Kansai’s Class Draws U.S. Teacher Back to Favorite Himeji Region

HIMEJI, Hyogo Pref. — When Christopher Crowe, 33, returned to the United States several years ago after a year-long stint in Kansai, he hoped that he hadn’t closed the door on a country he loved.

Four years later, a job offer as an associate professor of English at the new Himeji Dokkyo University — a private school that opened last April — was his ticket back.

He heard about the job through contacts solidified during his year with the Himeji Board of Education in 1983.

“We felt good about it, so we told them we’d come,” he said.

Despite little knowledge of the Japanese language, Crowe and his wife, Elizabeth, packed up the family and returned to Himeji — the sister city of his former home of Phoenix, Arizona.

He’s happy to be back, but the job isn’t without frustrations. As one of four foreign instructors in the university’s English Department of 10 instructors, Crowe said overcoming the traditional Japanese educational system has been the greatest barrier.

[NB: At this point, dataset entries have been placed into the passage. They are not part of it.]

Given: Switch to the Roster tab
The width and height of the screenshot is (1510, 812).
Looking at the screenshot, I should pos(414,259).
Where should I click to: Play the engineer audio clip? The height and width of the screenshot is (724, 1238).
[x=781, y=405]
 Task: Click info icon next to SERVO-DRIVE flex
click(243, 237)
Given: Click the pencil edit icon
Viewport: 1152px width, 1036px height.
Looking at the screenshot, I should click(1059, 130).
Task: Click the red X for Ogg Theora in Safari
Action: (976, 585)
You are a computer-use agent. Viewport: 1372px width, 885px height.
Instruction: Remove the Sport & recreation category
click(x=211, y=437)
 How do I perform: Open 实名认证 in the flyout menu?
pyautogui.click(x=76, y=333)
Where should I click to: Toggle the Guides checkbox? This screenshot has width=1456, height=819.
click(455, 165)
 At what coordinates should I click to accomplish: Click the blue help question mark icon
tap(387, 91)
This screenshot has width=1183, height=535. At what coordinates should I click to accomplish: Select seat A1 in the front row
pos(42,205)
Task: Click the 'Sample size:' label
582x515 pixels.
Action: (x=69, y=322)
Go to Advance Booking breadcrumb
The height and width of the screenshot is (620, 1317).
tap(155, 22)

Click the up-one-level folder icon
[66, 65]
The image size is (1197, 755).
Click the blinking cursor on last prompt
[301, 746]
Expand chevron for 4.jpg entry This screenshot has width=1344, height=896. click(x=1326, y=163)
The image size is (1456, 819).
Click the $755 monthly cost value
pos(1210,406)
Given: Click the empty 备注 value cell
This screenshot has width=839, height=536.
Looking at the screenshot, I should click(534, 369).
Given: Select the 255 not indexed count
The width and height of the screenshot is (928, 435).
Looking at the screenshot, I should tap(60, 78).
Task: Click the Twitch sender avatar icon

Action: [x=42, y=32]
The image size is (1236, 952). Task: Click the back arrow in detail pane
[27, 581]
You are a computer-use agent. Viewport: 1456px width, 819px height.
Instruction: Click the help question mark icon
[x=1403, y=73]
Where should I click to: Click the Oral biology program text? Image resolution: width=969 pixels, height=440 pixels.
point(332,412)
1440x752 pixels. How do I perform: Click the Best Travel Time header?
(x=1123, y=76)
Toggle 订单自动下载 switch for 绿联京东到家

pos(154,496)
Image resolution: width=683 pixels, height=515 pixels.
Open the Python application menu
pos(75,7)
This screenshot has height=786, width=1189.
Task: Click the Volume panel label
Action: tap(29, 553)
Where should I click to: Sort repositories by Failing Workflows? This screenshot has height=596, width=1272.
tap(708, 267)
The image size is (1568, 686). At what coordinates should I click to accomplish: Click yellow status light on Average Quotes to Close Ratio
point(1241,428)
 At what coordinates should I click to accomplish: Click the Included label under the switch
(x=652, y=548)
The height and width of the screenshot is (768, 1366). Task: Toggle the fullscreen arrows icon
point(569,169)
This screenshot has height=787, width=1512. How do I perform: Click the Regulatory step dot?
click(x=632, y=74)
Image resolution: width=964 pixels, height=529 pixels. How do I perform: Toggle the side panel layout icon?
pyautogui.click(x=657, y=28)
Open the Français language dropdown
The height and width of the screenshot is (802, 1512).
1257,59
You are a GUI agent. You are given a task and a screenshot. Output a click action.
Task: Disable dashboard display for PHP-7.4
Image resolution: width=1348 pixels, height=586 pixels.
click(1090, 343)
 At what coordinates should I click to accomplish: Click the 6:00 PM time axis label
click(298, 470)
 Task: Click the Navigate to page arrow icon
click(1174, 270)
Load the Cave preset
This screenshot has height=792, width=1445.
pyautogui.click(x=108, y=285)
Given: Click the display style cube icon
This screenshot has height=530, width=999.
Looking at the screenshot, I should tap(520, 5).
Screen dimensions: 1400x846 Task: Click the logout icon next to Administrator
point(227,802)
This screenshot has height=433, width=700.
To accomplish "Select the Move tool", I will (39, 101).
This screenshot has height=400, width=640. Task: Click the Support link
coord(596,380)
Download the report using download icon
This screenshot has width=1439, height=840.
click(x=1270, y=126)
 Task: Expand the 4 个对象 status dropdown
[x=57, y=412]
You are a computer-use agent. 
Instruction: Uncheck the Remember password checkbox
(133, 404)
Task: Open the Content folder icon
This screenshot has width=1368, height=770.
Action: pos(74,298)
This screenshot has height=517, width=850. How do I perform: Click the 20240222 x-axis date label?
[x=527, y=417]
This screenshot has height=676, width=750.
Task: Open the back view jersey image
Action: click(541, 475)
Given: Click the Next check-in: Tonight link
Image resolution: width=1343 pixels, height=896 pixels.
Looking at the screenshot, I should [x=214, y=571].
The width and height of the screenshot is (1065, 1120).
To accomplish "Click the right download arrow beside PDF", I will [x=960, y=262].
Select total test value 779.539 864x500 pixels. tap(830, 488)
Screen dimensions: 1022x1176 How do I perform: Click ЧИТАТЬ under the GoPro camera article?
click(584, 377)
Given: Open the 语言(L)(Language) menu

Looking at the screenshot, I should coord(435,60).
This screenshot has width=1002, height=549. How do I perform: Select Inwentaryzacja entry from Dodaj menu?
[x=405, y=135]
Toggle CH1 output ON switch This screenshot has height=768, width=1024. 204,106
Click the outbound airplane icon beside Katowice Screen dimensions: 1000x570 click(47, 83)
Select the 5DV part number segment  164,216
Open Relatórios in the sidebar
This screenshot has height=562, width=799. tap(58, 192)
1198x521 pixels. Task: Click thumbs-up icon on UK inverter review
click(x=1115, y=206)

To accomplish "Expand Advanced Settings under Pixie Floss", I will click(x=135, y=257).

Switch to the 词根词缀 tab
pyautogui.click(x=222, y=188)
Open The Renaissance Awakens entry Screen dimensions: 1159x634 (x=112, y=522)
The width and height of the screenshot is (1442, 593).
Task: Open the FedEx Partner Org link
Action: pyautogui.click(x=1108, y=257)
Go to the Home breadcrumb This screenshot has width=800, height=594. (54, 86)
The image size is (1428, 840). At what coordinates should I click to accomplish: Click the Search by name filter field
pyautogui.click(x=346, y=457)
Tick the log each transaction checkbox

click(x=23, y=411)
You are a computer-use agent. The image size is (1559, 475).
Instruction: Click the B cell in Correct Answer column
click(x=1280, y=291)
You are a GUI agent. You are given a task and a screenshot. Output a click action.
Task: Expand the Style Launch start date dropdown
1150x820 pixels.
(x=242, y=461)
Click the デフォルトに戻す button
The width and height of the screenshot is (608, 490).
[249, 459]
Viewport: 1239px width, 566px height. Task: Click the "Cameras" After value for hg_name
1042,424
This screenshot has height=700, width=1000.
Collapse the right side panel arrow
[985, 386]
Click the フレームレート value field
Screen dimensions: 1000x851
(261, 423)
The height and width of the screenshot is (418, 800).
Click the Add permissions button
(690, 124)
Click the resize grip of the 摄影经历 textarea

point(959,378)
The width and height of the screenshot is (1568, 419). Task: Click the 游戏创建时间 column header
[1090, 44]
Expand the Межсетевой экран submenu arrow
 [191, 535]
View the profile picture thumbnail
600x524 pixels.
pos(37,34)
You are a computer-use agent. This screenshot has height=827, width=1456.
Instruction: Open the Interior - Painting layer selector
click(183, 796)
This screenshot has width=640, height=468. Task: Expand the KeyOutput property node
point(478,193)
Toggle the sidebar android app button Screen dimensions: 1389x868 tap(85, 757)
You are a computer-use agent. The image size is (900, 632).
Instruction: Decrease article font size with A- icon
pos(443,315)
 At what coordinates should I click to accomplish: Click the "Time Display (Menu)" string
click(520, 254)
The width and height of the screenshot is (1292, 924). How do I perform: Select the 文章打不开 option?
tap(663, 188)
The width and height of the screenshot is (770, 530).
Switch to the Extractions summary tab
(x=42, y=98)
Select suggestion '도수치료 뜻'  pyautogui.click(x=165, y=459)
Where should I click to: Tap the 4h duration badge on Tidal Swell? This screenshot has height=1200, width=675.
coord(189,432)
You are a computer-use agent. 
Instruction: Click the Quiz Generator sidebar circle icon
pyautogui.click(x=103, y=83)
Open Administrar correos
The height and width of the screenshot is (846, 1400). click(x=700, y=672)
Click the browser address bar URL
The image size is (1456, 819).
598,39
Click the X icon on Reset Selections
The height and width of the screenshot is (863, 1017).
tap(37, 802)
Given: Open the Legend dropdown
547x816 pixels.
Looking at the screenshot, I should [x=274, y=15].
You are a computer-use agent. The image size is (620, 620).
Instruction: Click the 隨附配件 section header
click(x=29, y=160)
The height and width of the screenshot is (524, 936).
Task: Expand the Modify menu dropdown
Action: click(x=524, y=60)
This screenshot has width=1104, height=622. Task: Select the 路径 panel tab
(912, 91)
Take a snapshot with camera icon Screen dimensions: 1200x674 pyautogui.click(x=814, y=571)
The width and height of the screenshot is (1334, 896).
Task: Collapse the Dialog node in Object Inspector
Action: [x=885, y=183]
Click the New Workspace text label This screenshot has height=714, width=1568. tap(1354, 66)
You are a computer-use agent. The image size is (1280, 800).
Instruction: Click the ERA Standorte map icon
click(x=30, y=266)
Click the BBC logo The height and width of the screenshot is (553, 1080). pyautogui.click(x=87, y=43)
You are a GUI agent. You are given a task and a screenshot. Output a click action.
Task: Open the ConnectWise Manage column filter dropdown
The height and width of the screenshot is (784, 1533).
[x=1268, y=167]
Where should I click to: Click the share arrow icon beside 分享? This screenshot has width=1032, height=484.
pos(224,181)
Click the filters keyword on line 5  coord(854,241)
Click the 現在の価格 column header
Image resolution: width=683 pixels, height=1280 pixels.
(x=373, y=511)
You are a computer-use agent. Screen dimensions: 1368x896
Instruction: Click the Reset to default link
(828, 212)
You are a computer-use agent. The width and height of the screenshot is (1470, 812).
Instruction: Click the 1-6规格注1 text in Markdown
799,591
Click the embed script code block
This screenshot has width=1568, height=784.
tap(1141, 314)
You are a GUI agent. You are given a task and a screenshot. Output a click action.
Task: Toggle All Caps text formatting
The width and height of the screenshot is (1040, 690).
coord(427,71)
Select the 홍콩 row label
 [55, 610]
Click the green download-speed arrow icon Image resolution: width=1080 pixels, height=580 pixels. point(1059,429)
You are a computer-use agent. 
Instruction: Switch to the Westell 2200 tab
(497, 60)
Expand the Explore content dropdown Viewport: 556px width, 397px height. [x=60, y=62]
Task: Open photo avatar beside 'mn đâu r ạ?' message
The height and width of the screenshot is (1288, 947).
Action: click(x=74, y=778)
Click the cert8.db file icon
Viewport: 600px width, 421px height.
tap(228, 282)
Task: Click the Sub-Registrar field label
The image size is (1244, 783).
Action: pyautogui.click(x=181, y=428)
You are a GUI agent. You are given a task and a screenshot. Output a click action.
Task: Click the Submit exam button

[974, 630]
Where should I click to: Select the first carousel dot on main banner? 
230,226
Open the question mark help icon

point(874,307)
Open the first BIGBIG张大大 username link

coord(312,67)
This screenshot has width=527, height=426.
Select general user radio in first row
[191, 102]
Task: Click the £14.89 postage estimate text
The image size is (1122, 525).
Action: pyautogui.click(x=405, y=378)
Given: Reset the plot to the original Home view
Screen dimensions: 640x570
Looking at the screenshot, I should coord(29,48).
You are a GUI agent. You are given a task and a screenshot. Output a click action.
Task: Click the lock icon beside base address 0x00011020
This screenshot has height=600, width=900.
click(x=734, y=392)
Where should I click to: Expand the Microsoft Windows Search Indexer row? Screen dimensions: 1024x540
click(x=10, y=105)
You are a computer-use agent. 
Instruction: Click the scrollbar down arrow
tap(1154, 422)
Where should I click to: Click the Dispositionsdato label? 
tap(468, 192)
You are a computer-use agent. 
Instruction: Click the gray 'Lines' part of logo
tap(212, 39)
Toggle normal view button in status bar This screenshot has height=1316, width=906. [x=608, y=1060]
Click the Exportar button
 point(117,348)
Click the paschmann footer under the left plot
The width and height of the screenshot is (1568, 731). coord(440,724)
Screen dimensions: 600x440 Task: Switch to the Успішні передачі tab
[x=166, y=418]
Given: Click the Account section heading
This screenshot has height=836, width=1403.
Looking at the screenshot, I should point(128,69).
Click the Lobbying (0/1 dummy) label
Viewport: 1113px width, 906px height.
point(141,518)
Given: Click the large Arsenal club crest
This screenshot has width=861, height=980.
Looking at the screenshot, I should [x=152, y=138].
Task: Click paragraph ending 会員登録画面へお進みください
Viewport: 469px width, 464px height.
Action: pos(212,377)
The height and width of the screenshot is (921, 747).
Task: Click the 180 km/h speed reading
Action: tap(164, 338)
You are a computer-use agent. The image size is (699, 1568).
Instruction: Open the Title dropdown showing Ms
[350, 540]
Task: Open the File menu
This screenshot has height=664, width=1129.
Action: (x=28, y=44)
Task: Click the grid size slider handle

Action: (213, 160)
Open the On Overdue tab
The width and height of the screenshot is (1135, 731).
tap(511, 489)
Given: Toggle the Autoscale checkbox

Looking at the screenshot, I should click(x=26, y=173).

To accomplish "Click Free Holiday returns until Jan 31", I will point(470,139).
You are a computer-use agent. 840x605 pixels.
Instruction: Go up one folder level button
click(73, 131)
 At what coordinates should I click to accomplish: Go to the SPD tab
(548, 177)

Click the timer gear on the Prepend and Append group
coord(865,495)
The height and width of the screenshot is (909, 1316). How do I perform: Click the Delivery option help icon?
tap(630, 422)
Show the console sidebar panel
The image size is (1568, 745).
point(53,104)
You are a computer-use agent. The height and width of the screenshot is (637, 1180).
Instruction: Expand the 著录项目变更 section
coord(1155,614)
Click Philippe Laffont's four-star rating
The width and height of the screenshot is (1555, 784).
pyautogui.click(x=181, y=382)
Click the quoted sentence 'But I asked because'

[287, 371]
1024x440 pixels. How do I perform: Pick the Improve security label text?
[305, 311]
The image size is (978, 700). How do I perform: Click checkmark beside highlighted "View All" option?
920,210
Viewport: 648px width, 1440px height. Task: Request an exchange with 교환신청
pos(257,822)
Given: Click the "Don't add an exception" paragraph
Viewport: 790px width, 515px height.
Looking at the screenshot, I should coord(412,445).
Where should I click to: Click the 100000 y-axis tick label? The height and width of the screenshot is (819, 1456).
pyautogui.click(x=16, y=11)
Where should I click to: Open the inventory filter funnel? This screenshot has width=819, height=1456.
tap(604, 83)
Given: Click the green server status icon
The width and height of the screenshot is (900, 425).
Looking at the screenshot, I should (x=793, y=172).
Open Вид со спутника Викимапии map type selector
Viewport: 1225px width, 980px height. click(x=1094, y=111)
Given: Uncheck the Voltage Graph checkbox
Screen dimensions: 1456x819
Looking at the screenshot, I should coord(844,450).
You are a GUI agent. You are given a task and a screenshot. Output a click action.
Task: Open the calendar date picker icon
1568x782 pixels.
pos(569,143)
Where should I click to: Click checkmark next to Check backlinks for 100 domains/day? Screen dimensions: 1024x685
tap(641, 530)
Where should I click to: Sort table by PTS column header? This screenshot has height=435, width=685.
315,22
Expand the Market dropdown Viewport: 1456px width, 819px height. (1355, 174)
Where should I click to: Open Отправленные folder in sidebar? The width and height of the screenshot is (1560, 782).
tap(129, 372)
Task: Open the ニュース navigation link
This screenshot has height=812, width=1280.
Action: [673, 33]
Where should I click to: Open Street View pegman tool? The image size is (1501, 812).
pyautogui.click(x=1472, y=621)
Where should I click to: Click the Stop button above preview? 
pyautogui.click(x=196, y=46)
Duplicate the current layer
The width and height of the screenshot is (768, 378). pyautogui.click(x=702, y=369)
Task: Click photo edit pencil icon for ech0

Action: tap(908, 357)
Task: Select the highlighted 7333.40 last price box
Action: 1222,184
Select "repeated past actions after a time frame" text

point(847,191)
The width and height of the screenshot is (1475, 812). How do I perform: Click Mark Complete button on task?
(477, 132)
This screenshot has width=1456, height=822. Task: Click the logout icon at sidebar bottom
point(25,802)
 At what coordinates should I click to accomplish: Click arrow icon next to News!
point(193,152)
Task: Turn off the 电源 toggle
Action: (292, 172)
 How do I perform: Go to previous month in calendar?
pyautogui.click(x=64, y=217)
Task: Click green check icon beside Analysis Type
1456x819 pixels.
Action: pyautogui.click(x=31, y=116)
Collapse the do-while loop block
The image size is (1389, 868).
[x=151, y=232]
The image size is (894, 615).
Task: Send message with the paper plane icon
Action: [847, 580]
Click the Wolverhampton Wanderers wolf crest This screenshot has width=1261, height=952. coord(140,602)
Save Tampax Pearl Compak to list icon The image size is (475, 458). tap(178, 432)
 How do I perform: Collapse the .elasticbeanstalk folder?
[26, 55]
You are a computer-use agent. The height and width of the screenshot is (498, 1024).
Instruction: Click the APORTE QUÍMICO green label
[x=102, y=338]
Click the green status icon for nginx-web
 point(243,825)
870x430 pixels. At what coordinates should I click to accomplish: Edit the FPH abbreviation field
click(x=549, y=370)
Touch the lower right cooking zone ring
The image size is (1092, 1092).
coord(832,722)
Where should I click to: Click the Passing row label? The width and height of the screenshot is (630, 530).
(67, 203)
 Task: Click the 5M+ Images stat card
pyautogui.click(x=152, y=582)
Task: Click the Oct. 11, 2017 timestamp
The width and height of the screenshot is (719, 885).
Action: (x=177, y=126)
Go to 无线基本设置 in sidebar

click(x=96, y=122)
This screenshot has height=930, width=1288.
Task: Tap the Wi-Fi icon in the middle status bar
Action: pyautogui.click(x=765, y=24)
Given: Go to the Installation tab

“My biggest frustration is the students are kind of like zombies in class,” he said. “It’s not their fault, I suppose, it’s the system. That makes it tough in an English class where you want them to speak and respond.

“They’re not used to any kind of interchange with their teacher, so I enjoy trying to make class a little more entertaining or just off the wall,” he said.

Although his classes are in English, the language barrier is also an obstacle that Crowe faces daily, he said.

“I wish I could speak Japanese because some concepts would be good to explain, but usually I can ask a student to translate,” he said.

“It’s probably better for the students when they know they have to listen to me” without translation, he said. “For the English majors, it’s not bad.”

Crowe said he and his family — he has four adopted children — have found in Japan a unique kind of freedom not enjoyed in the United States.

“Because there are more (social) restrictions, it makes for more freedoms in other senses. You’re safer, you don’t have to worry about things being stolen as much — freedoms we’ve lost in the U.S.”

His decision to adopt children has taken a few Japanese residents by surprise.

“In Japan, (adoption) is a really alien idea,” he said. “We tried to look into adoption here, but they just thought we were nuts.

“That idea of adoption is just mind-boggling. When my students heard that, they couldn’t believe it.”

Crowe and his family plan to stay in Kansai at least a few more years.

“We’ll stay in Japan as long as we enjoy it,” he said, “and that’ll probably be a long time.”